今や一眼レフやミラーレス一眼、コンデジに到るまでほぼすべてのスチルカメラに動画撮影機能が備わっている。もっと言えば、動画撮影機能に特化した機種まで発売されている。
もはや一眼レフやミラーレス一眼は写真を撮るためだけのモノではない。美しい動画を撮影できるカメラとしても注目されているのだ。
そんな中、満を持して登場したのが「富士フイルム X-H1」だ。これまでフラッグシップとして君臨していた「X-T2」の上位機種という位置付けだが、これまでのXシリーズとは異なる新たな挑戦が随所に見られる。
そんな新たな挑戦の中でも、本記事では動画性能にフォーカスして長期(2ヶ月)利用したので、感想と共にご紹介したい。
ちなみに「X-H1」の動画性能についてメーカーインタビューをおこなった。是非コチラも参考にしていただきたい。
【FUJIFILM X-H1】動画性能メーカーインタビュー【前編】
動画カメラとしてオススメしたい理由
「X-T2」でも動画の撮影はできた。しかし「X-H1」はさらに動画撮影に適したカメラへと進化を遂げている。「X-H1」を動画カメラとしてオススメしたい大きな理由が以下。
・最大5.5段の補正効果を実現したボディ内5軸手ブレ補正
・フィルムシュミレーション「ETERNA(エテルナ)」の搭載
・DCI4K (4096×2160)に対応し、200Mbpsの高ビットレートでの撮影が可能
・F-Logの内部記録(X-T2でも可能となった)
・フルHDながら120pのハイスピード撮影に対応
・各種設定変更を背面モニターのタッチパネル操作できるサイレント操作
外観・操作性
他メーカーのカメラに慣れている方がこのカメラを手に取った時、「アレ?」と思うかもしれない。いわゆる「モードダイヤル」がないのだ。「絞り優先モード」「シャッタースピード優先モード」等を切り替えられるあのダイヤル。

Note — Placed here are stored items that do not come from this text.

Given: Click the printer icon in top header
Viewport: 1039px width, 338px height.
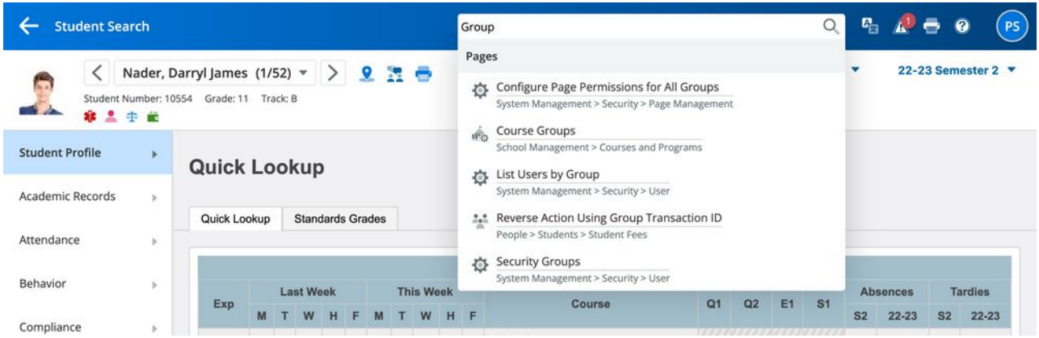Looking at the screenshot, I should pos(932,27).
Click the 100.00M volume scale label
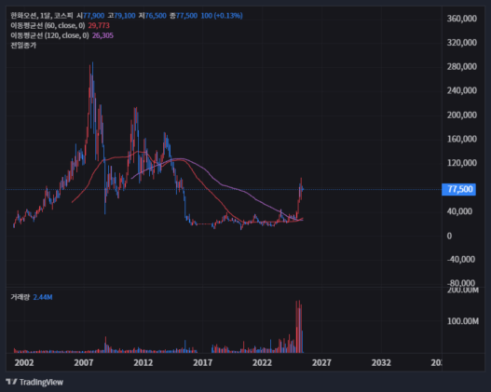 463,321
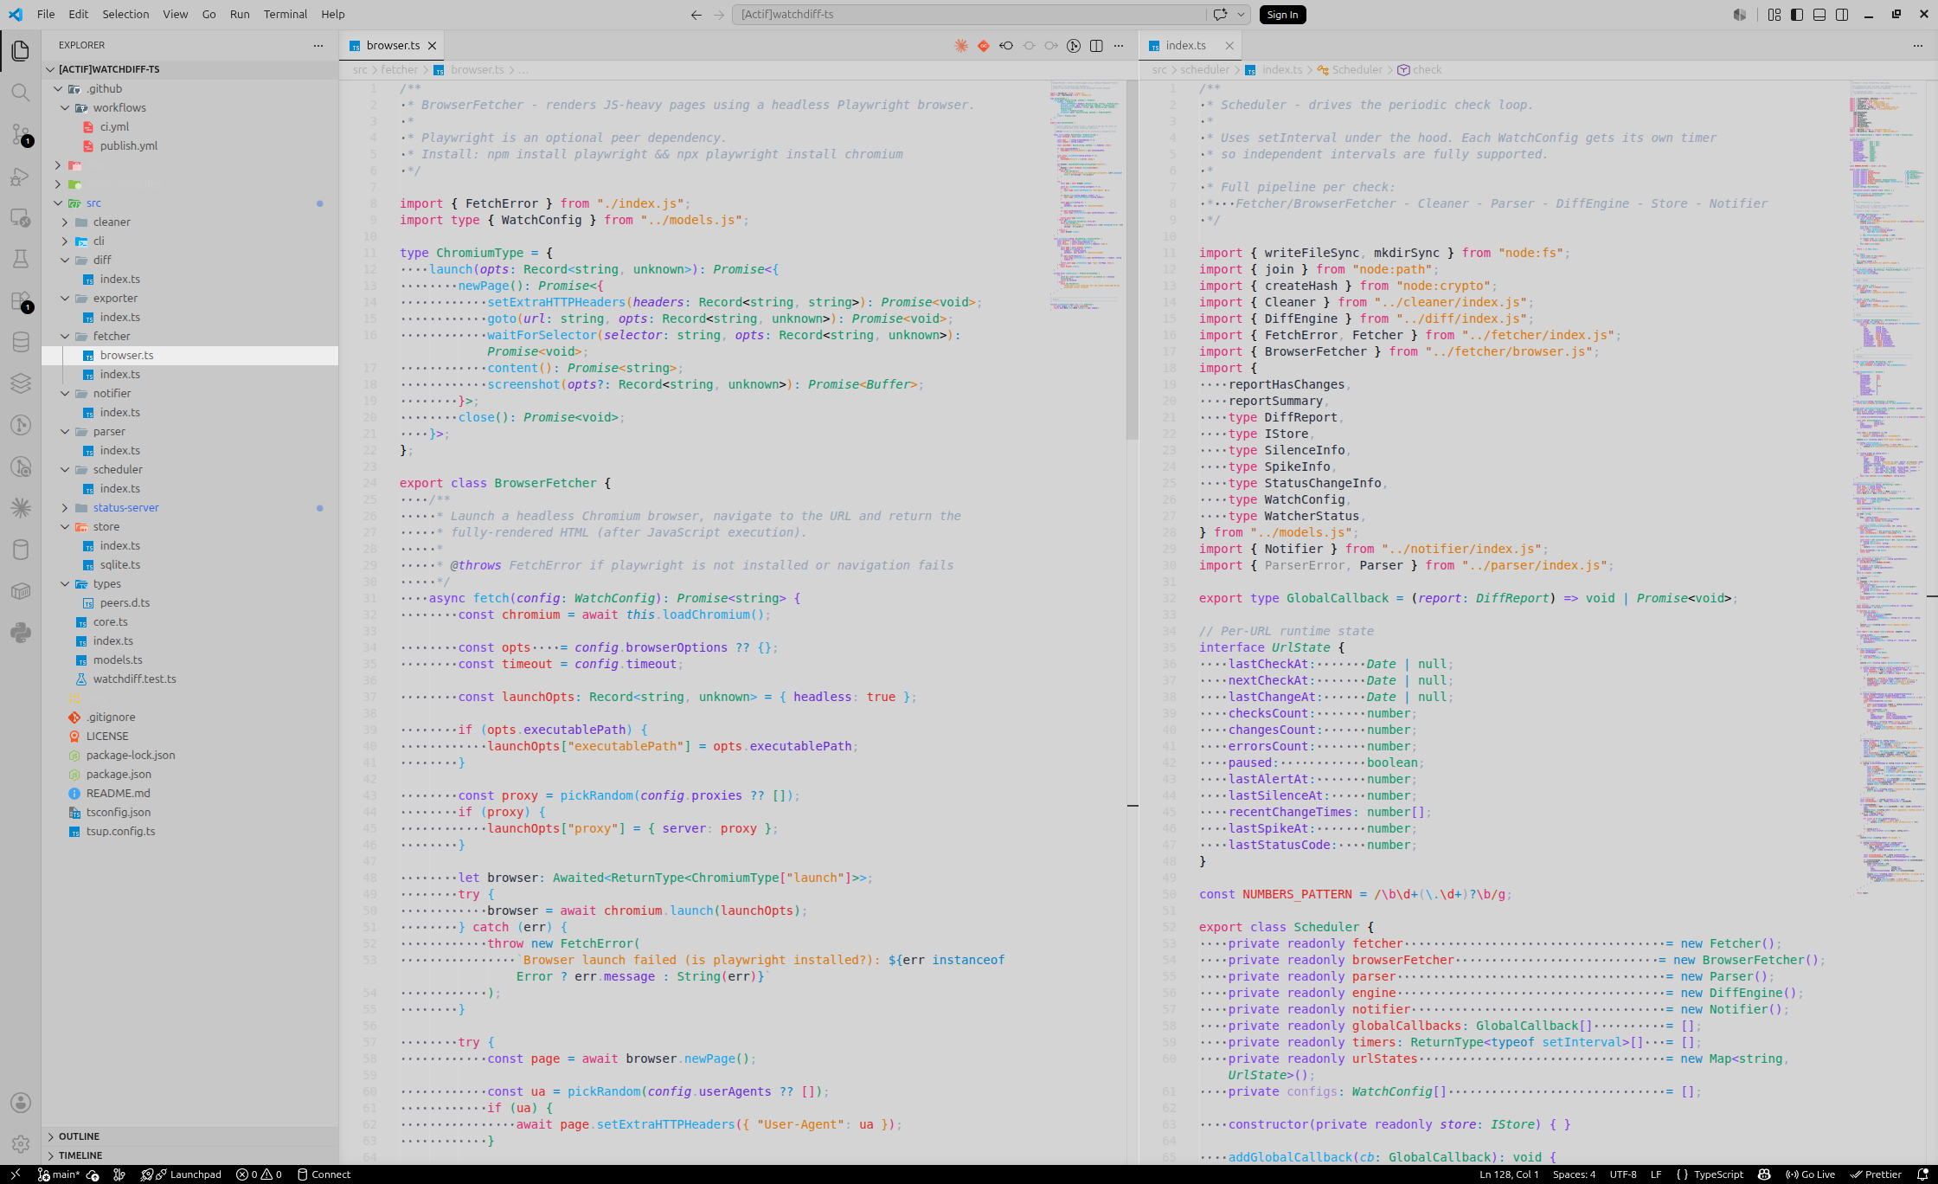Expand the status-server folder

click(x=190, y=508)
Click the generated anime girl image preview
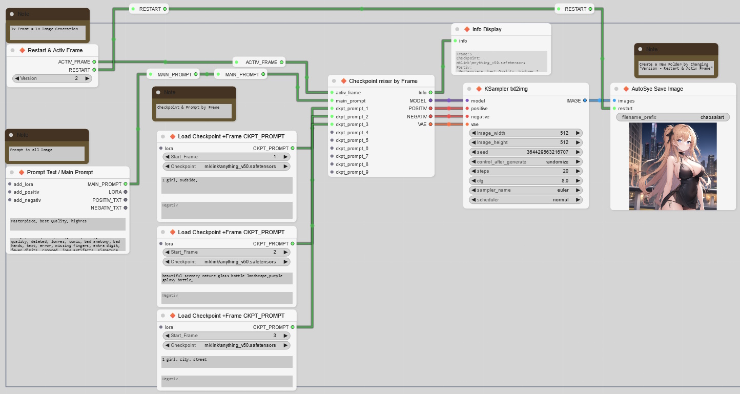740x394 pixels. 672,167
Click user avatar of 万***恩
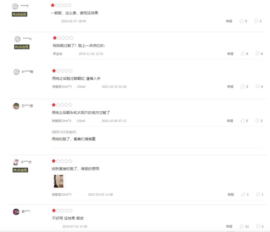The width and height of the screenshot is (270, 232). [x=16, y=106]
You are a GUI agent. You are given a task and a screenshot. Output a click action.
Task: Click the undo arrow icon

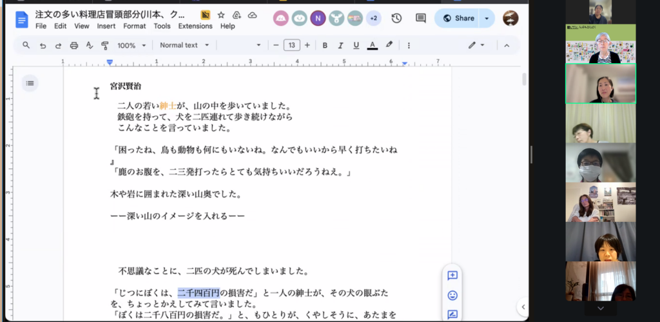click(x=43, y=45)
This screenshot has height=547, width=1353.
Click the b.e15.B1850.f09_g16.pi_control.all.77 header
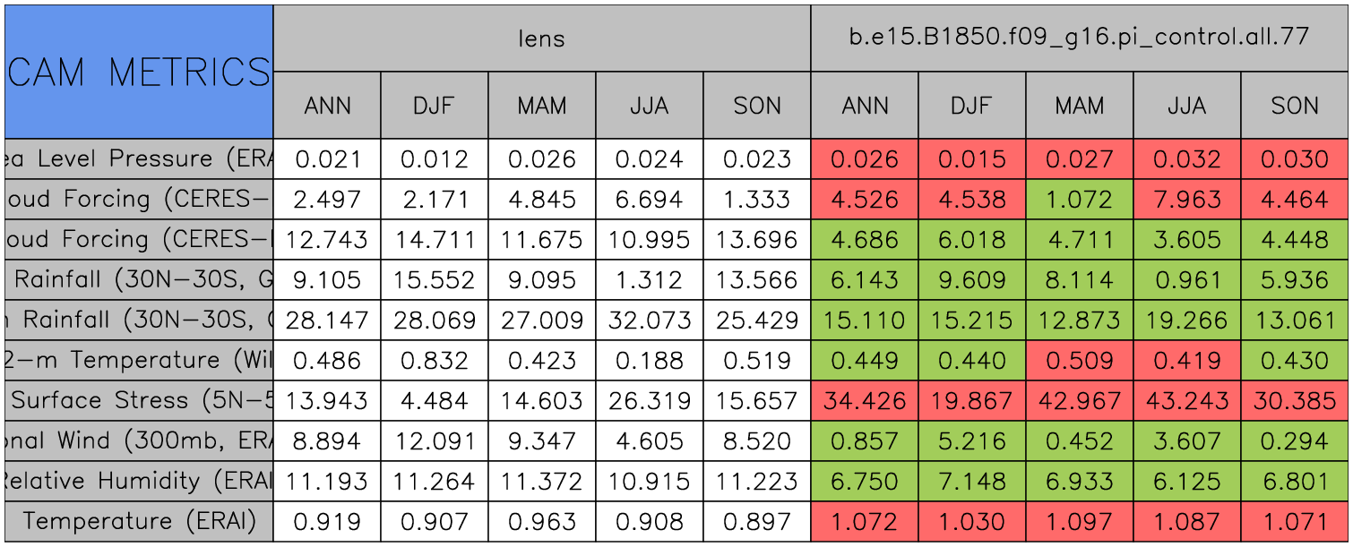(1079, 38)
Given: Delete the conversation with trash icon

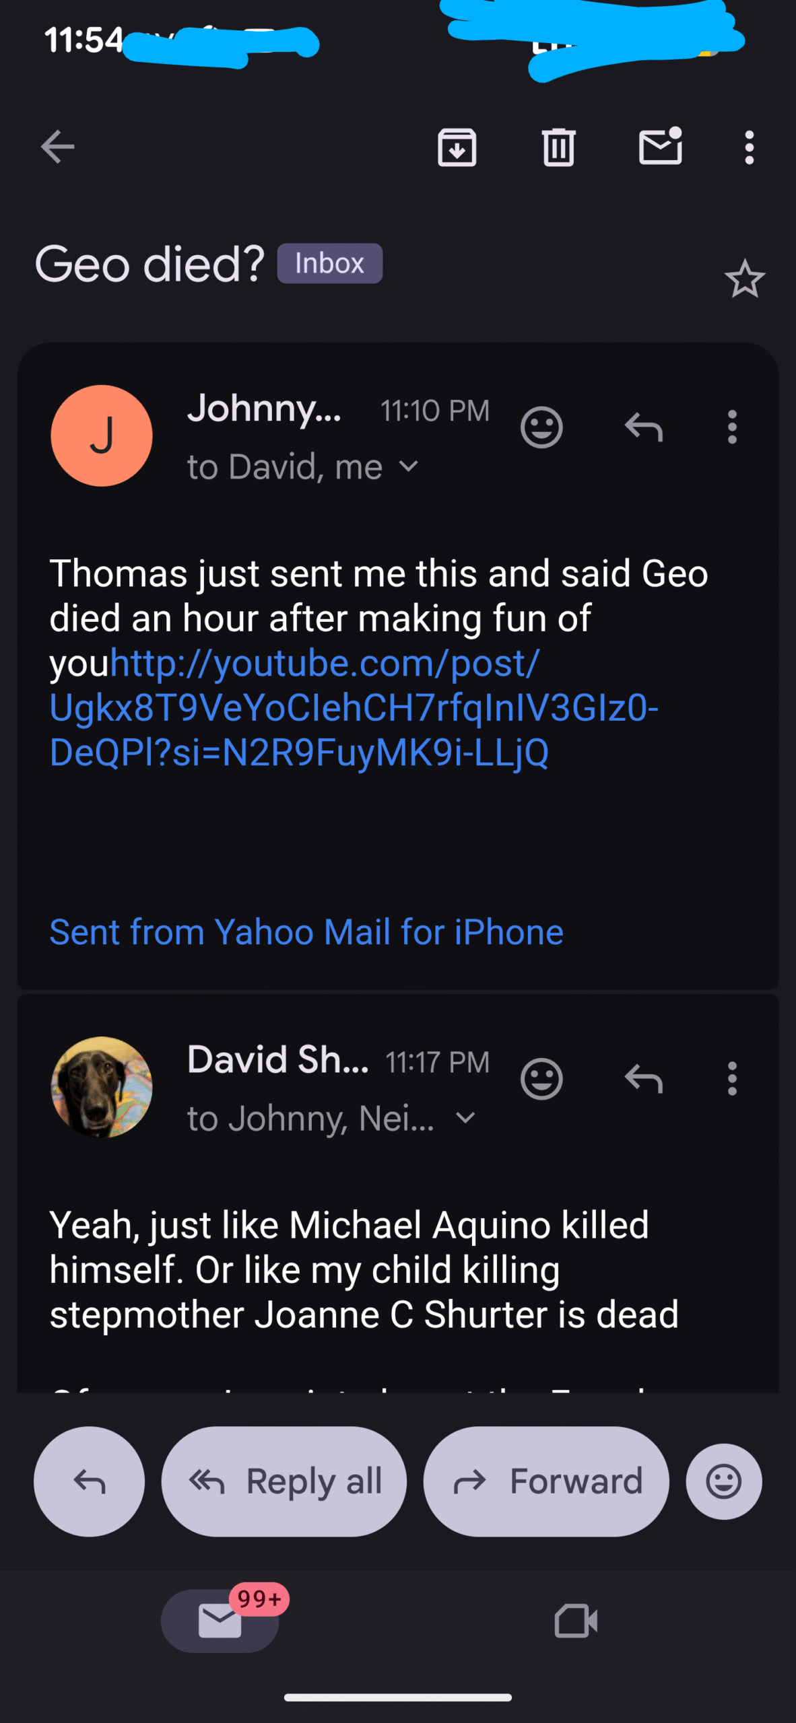Looking at the screenshot, I should coord(558,147).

富士フイルムのカメラの場合は「絞り」「シャッタースピード」「ISO」にそれぞれ「AUTO」があり、これらを組み合わせることで使用したいモードに設定する。
例えば「絞り優先」なら「シャッタースピード」と「ISO」を「AUTO」。「シャッタースピード優先」なら「絞り」と「ISO」を「AUTO」にするといった具合だ。最初は少し戸惑うが、慣れるとコレはコレで心地よく使うことができる。
ボディは「X-T2」と比べると「手ブレ補正」が備わったことにより、一回り大きくなった。しかし、動画を撮影する上ではグリップがしやすく、むしろ持ちやすくなったと感じる。また、右肩の露出補正ダイヤルが廃止され、各種情報を表示するパネルが追加された。
私の場合、動画撮影はマニュアルで撮ることが多いため、露出補正ダイヤルは必要ない。むしろ露出や各種情報が一目で見れるこの表示パネルは非常に役に立つ。ちなみにパネル横の小さなボタンを押すことでバックライトが点灯し、夜間でもしっかりと確認することが可能だ。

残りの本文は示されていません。